Orchestrate sandboxed coding agents in TypeScript with sandcastle.run()

Sandcastle is a TypeScript library for running AI coding agents (currently Claude Code) inside isolated sandboxes — Docker, Podman, or Vercel microVMs — with git worktree management handled for you. It's aimed at teams that want to parallelize AFK agents or build CI pipelines where an agent implements and another reviews, without manually juggling branches and containers.

The branch strategy abstraction (head/merge-to-head/branch) is genuinely well-thought-out — the difference between bind-mount and isolated providers defaulting to different strategies reflects real operational semantics, not arbitrary API design. The `createSandbox()` + `await using` pattern for multi-step implement-then-review pipelines is clean and the split-ownership model between worktree and sandbox lifecycle is explicit rather than surprising. The repo eats its own cooking: the `.sandcastle/` workflows and GitHub Actions templates show real usage, not just hypothetical examples. The ADR directory is unusually thorough for a library this young — decisions like session storage ownership and fork-vs-resume semantics are documented with actual rationale.

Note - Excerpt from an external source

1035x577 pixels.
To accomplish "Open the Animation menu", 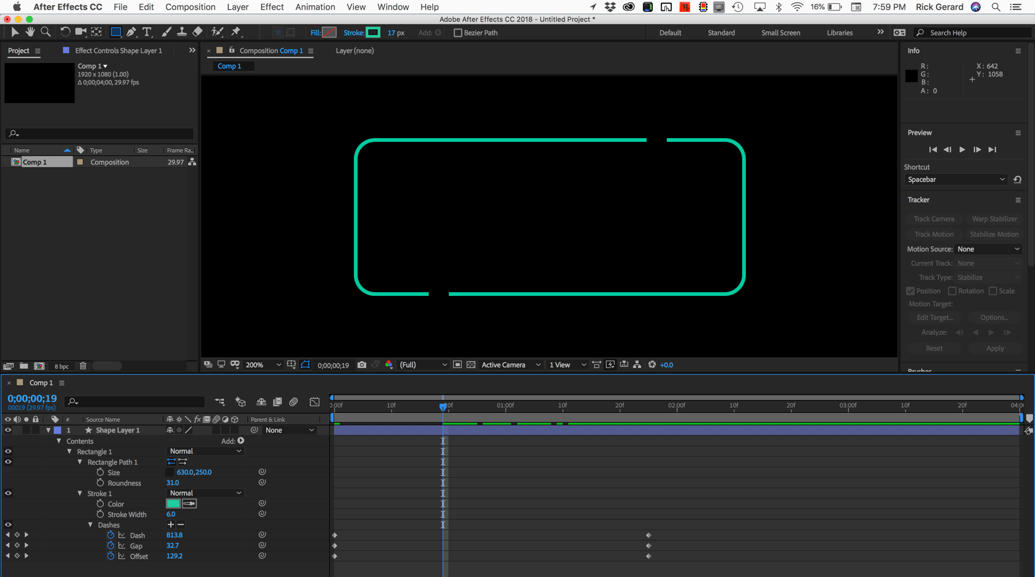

Claude Code is the only real agent provider right now; the 'provider-agnostic' framing is aspirational — the auth setup (OAuth token via `claude setup-token`) bakes in Claude Code specifics from the first `init`. The bind-mount default for Docker means the agent writes directly to your host filesystem under `{ type: 'head' }`, which is a footgun for anyone who reads 'sandboxed' and assumes isolation. The session resume/fork feature requires filesystem-backed session files on the host, which breaks in any distributed or ephemeral CI environment. Error handling across container lifecycle steps is inconsistent — some failures throw, some return non-zero exit codes you're expected to check, and a broken `onAgentStreamEvent` callback is silently swallowed rather than surfaced.